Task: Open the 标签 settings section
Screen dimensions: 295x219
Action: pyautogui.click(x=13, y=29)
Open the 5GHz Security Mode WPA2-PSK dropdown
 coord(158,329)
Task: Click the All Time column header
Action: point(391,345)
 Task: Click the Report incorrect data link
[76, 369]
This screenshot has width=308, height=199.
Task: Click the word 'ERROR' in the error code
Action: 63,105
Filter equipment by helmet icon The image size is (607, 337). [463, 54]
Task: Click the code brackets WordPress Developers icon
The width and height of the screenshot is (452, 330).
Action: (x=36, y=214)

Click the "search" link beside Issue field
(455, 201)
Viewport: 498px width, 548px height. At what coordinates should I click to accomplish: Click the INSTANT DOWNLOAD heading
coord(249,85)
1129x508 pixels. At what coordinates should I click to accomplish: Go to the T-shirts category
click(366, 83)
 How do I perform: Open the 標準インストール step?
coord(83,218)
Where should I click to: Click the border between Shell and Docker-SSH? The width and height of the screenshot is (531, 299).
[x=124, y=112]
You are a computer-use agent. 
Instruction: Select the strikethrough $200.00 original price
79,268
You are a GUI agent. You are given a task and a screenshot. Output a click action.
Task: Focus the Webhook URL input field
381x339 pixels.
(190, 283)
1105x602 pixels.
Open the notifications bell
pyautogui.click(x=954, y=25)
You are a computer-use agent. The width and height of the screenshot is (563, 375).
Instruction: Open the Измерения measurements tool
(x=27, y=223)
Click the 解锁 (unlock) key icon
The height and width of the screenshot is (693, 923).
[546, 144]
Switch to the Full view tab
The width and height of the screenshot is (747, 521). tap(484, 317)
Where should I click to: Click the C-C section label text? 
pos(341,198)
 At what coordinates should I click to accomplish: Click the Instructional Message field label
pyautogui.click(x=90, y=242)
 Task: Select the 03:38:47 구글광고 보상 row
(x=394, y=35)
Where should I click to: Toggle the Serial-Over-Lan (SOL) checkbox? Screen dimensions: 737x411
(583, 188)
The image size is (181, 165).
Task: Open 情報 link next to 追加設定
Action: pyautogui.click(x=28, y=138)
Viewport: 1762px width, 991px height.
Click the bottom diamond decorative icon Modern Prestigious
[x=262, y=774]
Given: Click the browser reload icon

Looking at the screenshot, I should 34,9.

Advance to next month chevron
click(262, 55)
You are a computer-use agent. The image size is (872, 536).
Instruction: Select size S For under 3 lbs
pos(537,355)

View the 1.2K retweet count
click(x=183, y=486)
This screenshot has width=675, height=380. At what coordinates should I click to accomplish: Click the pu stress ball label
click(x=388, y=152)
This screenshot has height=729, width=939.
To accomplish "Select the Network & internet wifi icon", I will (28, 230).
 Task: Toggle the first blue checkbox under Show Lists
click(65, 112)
────
| EXERCISE INSTRUCTIONS |
Reproduce the entries above in full, verbatim.

| OUTPUT |
Task: Open the 标签 settings section
Screen dimensions: 295x219
Action: pyautogui.click(x=13, y=29)
Open the 5GHz Security Mode WPA2-PSK dropdown
 coord(158,329)
Task: Click the All Time column header
Action: point(391,345)
 Task: Click the Report incorrect data link
[76, 369]
This screenshot has width=308, height=199.
Task: Click the word 'ERROR' in the error code
Action: 63,105
Filter equipment by helmet icon The image size is (607, 337). [463, 54]
Task: Click the code brackets WordPress Developers icon
The width and height of the screenshot is (452, 330).
Action: (x=36, y=214)

Click the "search" link beside Issue field
(455, 201)
Viewport: 498px width, 548px height. At what coordinates should I click to accomplish: Click the INSTANT DOWNLOAD heading
coord(249,85)
1129x508 pixels. At what coordinates should I click to accomplish: Go to the T-shirts category
click(366, 83)
 How do I perform: Open the 標準インストール step?
coord(83,218)
Where should I click to: Click the border between Shell and Docker-SSH? The width and height of the screenshot is (531, 299).
[x=124, y=112]
You are a computer-use agent. 
Instruction: Select the strikethrough $200.00 original price
79,268
You are a GUI agent. You are given a task and a screenshot. Output a click action.
Task: Focus the Webhook URL input field
381x339 pixels.
(190, 283)
1105x602 pixels.
Open the notifications bell
pyautogui.click(x=954, y=25)
You are a computer-use agent. The width and height of the screenshot is (563, 375).
Instruction: Open the Измерения measurements tool
(x=27, y=223)
Click the 解锁 (unlock) key icon
The height and width of the screenshot is (693, 923).
[546, 144]
Switch to the Full view tab
The width and height of the screenshot is (747, 521). tap(484, 317)
Where should I click to: Click the C-C section label text? 
pos(341,198)
 At what coordinates should I click to accomplish: Click the Instructional Message field label
pyautogui.click(x=90, y=242)
 Task: Select the 03:38:47 구글광고 보상 row
(x=394, y=35)
Where should I click to: Toggle the Serial-Over-Lan (SOL) checkbox? Screen dimensions: 737x411
(583, 188)
The image size is (181, 165).
Task: Open 情報 link next to 追加設定
Action: pyautogui.click(x=28, y=138)
Viewport: 1762px width, 991px height.
Click the bottom diamond decorative icon Modern Prestigious
[x=262, y=774]
Given: Click the browser reload icon

Looking at the screenshot, I should 34,9.

Advance to next month chevron
click(262, 55)
You are a computer-use agent. The image size is (872, 536).
Instruction: Select size S For under 3 lbs
pos(537,355)

View the 1.2K retweet count
click(x=183, y=486)
This screenshot has width=675, height=380. At what coordinates should I click to accomplish: Click the pu stress ball label
click(x=388, y=152)
This screenshot has height=729, width=939.
To accomplish "Select the Network & internet wifi icon", I will (28, 230).
 Task: Toggle the first blue checkbox under Show Lists
click(65, 112)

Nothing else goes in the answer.